Oferował sprzedaż nerki, trafi pod sąd

fot. pixabay.com

32-letni mieszkaniec Krzeszowic stanie przed obliczem Temidy za próbę handlu organami. Mężczyzna zamieścił w internecie ogłoszenie, w którym oferował na sprzedaż własną nerkę.
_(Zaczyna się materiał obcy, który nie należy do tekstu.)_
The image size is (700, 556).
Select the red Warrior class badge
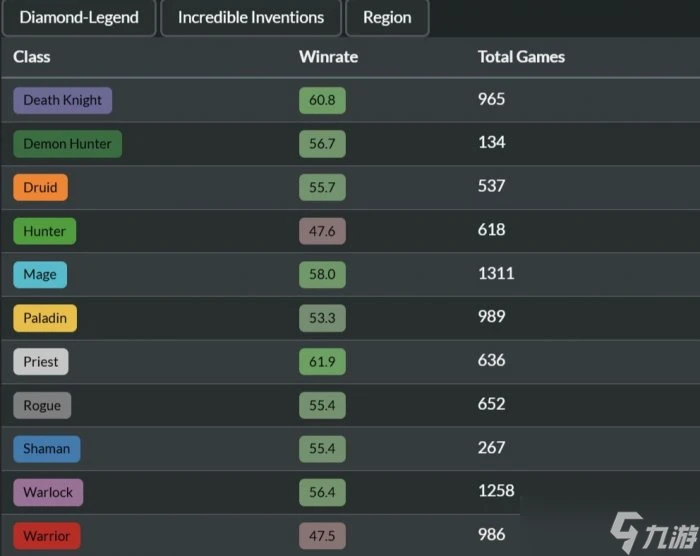pyautogui.click(x=47, y=536)
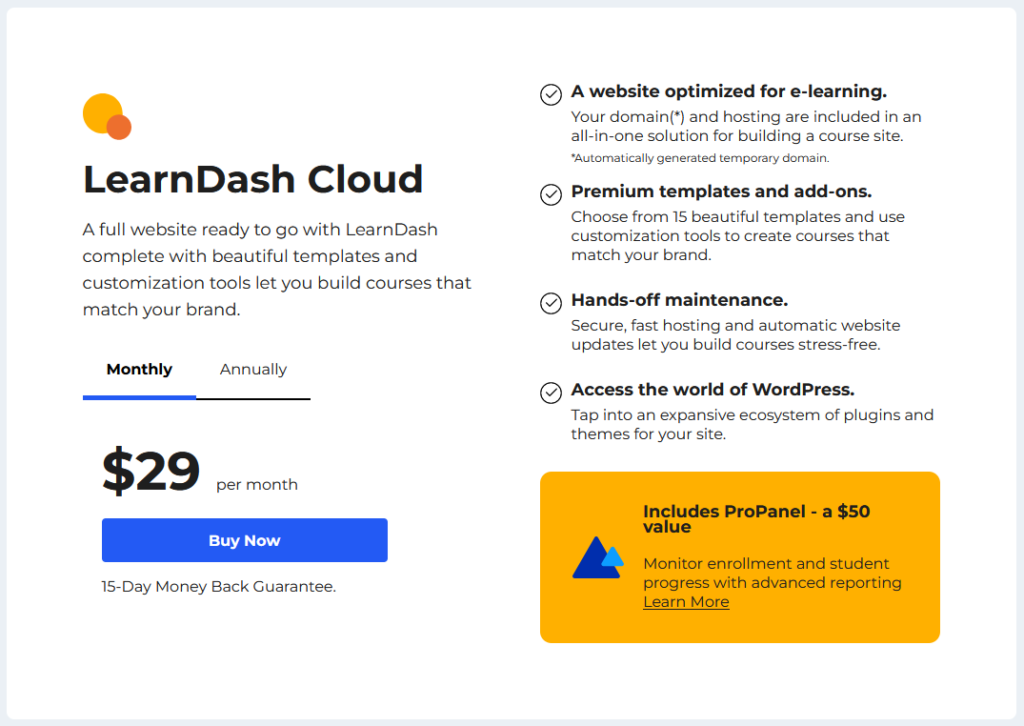
Task: Click the 15-Day Money Back Guarantee text
Action: coord(218,587)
O niecodziennym anonsie, w którym za ten jakże ważny narząd sprzedający zażyczył sobie 6 tys. złotych, zostali poinformowani funkcjonariusze Wydziału do walki z Przestępczością Gospodarczą krakowskiej komendy powiatowej. Policjanci w wyniku czynności operacyjnych ustalili, że za ogłoszeniem stoi 32-letni mieszkaniec Krzeszowic. Mężczyzna usłyszał zarzut naruszenia przepisów ustawy o pobieraniu, przechowywaniu, przeszczepianiu komórek, tkanek i narządów. Nie przyznał się do winy, tłumacząc, że nie pamięta, co zamieszczał w internecie, przyznał jednak, że znalazł się w kiepskiej kondycji finansowej.

Nie pierwszy raz

Policja tłumaczy, że przypadki podobnych ogłoszeń nie są zbyt częste, jednak funkcjonariusze spotykają się z nimi nie po raz pierwszy. – Z podobnym przypadkiem policjanci zetknęli się w czerwcu 2015 roku, gdy 24-letnia kobieta także oferowała do sprzedaży nerkę. Wówczas wyceniała ją na kwotę 5 tys. złotych, jednak  motywowała to zbieraniem pieniędzy na kupno mieszkania – mówi Sebastian Gleń, rzecznik Małopolskiej Policji.

Jak wyjaśnia, dla sądu nie ma znaczenia motywacja sprawcy – czy są to pobudki finansowe, czy też zwykły żart. Każde takie ogłoszenie łamie przepisy ustawy transplantacyjnej, za co grożą grzywna, ograniczenie lub pozbawienie wolności do roku.